„Nie dzielcie nas” to opowieść o potrzebie bliskości, miłości i zrozumienia. To chęć zwrócenia uwagi, że podziały nigdy nie prowadzą do dobrych i pozytywnych rezultatów. To historia, którą każdy z nas przeżył i może się z nią utożsamić. To chęć przekazania, że warto dzielić się sercem, miłością i dobrocią, bo gdy dzielimy się tymi wartościami z innymi, mnożymy je dla świata.
Szukasz nowej polskiej muzyki? Włącz stację Top 20 PL w Open FM!
Utwór może być zarówno odbierany bardzo osobiście i dotyczyć personalnych przeżyć, ale niesie także uniwersalne, globalne przesłanie międzyludzkie. Powstał dwa lata temu w kontekście historycznym – zamykał w sposób współczesny odczuwanie historii. Z upływem czasu, jeszcze mocniej zyskał na znaczeniu…
Często brakuje nam dzisiaj umiejętności wyrażania własnych uczuć w prosty sposób, a utwór „Nie dzielcie nas” właśnie w taki sposób o nich opowiada. Duet Krzysztofa Iwaneczko z Kayah - artystką – autorytetem sprawia, że ten przekaz się wzmacnia.

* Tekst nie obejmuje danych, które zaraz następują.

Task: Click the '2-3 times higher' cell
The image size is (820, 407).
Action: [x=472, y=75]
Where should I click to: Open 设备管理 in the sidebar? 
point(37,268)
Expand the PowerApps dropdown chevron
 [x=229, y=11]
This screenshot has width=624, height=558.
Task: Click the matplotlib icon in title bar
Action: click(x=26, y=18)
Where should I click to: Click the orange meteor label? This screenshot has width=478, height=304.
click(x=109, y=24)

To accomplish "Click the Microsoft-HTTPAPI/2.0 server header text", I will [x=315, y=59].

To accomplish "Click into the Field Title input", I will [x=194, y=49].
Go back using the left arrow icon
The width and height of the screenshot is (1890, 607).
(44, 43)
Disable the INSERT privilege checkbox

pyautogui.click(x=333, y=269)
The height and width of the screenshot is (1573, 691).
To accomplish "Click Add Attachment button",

Jestem obserwatorką rzeczywistości. Boli mnie, gdy ludzie stają się wobec siebie wrodzy, często z lęku i braku zrozumienia, do tego jeszcze mocniej podsycanych wokół. Nie chcemy żyć w rzeczywistości pełnej podziałów, ponieważ mamy świadomość, że siła tkwi w jedności. Zarówno tej lokalnej, ale i ogólnoludzkiej. Kiedy pierwszy raz wykonywałam ten utwór ponad dwa lata temu z okazji setnej rocznicy odzyskania niepodległości, już wtedy mocno się z nim utożsamiałam. Kiedy ostatnio Krzysztof zaproponował mi nagranie go w duecie, zgodziłam się bez wahania. Tym bardziej, że podziały niestety jeszcze bardziej się wzmocniły - powiedziała przy okazji premiery piosenki Kayah.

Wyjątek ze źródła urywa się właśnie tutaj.